Nach Verhaftung wegen Korruptionsvorwürfen Richter ordnet Freilassung von Brasiliens Ex-Präsident Temer an

Michel Temer ist wieder frei. Der frühere brasilianische Staatschef war kürzlich wegen Korruptionsvorwürfen verhaftet worden. Das sei juristisch aber nicht zu rechtfertigen, entschied nun ein Richter.

President Michel Temer (3. von links) auf dem Polizeirevier von Rio de Janeiro (Archivbild)
REUTERS

President Michel Temer (3. von links) auf dem Polizeirevier von Rio de Janeiro (Archivbild)

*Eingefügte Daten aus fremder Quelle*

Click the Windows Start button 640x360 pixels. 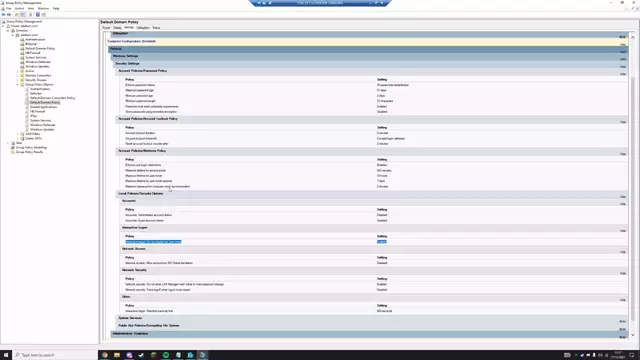pos(6,355)
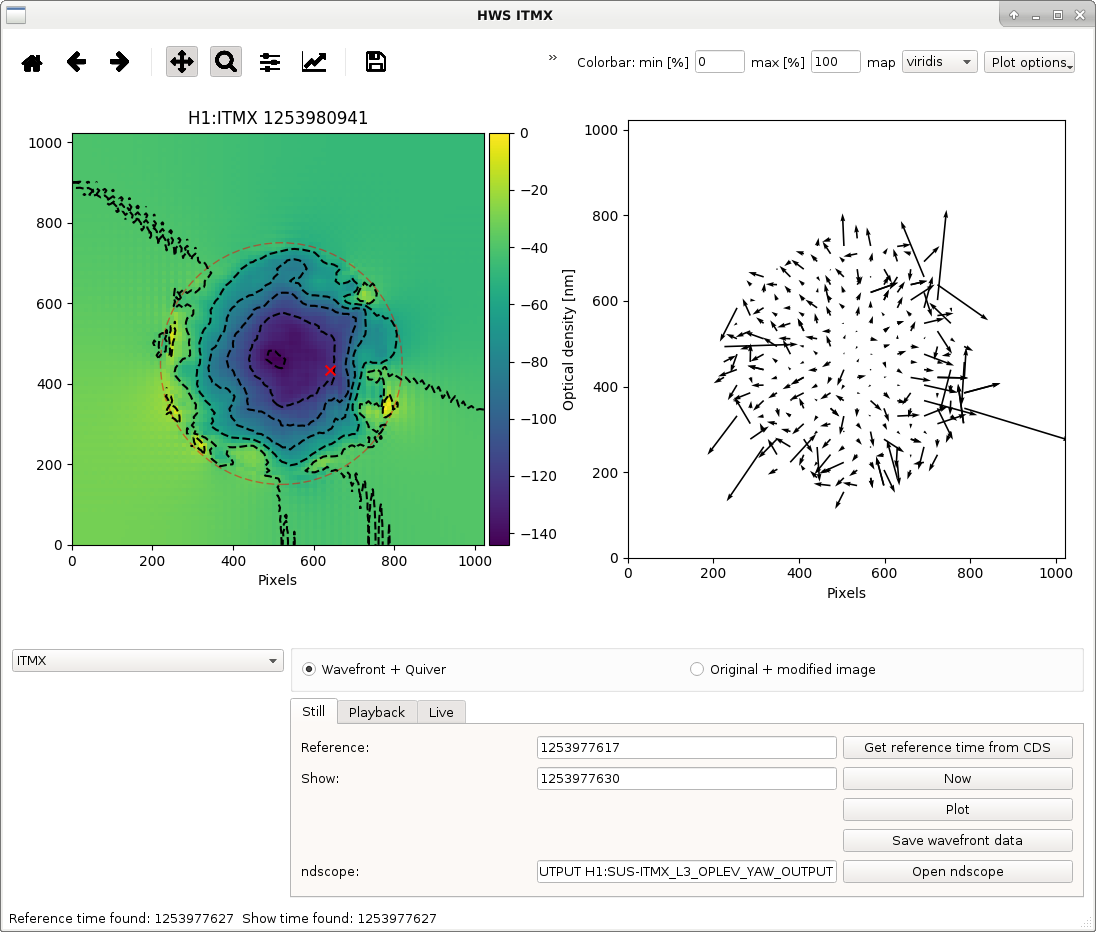Open Edit axis curve parameters icon

click(x=314, y=62)
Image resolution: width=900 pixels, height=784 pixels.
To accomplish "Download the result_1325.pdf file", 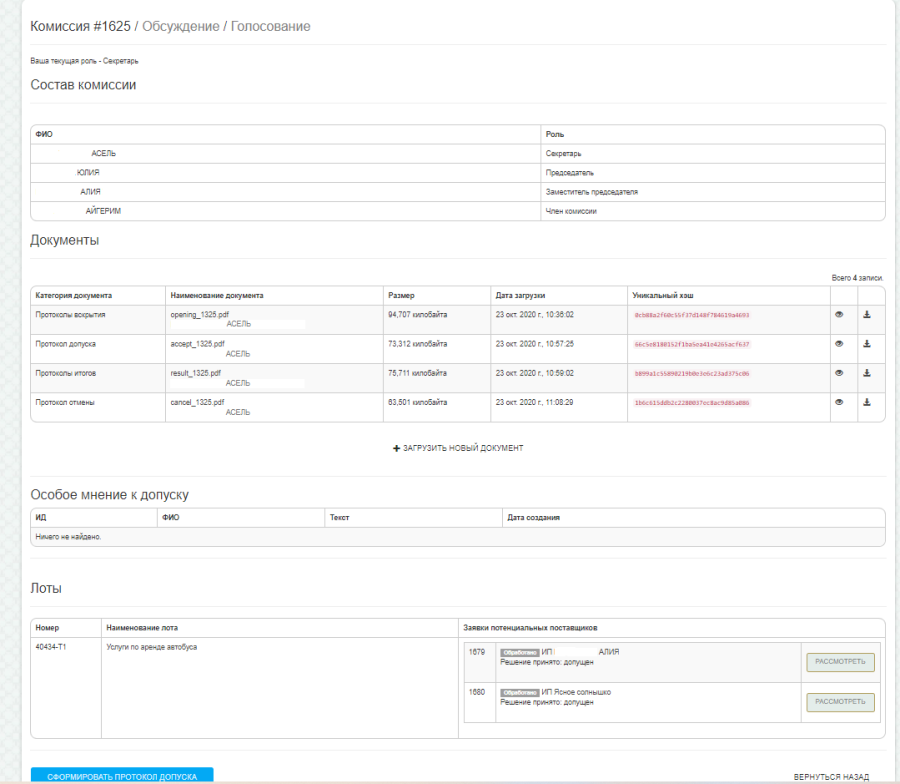I will [x=867, y=373].
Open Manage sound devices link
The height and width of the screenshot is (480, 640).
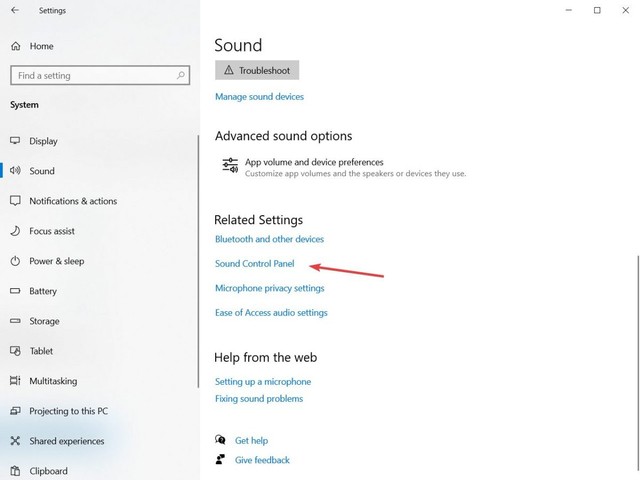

In Brasilien hat ein Richter die Freilassung des früheren Staatschefs Michel Temer angeordnet. Es gebe keine juristische Rechtfertigung für die vor einigen Tagen erfolgte Festnahme des 78-Jährigen, urteilte der Jurist Antonio Ivan Athié am Montag.

Damit griff der Richter einer eigentlich für Mittwoch angesetzten Verhandlung voraus. "Bei der Untersuchung des Falls habe ich festgestellt, dass es nicht gerechtfertigt ist, noch zwei Tage zu warten", sagte Athié laut dem Nachrichtenportal G1.

Gegen Temer, der von 2016 bis 2018 Präsident war, wird im Rahmen des größten Korruptionsskandals Lateinamerikas, "Lava Jato" (Autowäscherei), ermittelt. Unter anderem soll er bei der Vergabe eines Energieprojekts die Zahlung von Schmiergeldern an den damaligen Energieminister Moreira Franco eingefädelt haben.

Franco war am vergangenen Donnerstag ebenfalls festgenommen worden. Der Richter ordnete auch dessen Freilassung an.

Im Zuge der "Lava Jato"-Ermittlungen um den halbstaatlichen Ölkonzern Petrobras wird in Brasilien gegen Dutzende Politiker, Funktionäre und Unternehmer ermittelt. Gegen den konservativen Politiker Temer, der Ende 2018 nach zweieinhalb Jahren an der Spitze Brasiliens sein Amt abgegeben hatte, waren schon während seiner Amtszeit Korruptionsvorwürfe laut geworden.

Der linksgerichtete Ex-Präsident Luiz Inácio Lula da Silva war 2017 wegen seiner Rolle in dem Korruptionsskandal zu einer mehrjährigen Haftstrafe verurteilt worden und im folgenden Jahr nach Ausschöpfung der Rechtsmittel ins Gefängnis gekommen. Deswegen zog er seine Kandidatur für die Präsidentschaftswahl im Oktober 2018 schließlich zurück. Als Wahlsieger ging der rechtsradikale Politiker Jair Bolsonaro hervor.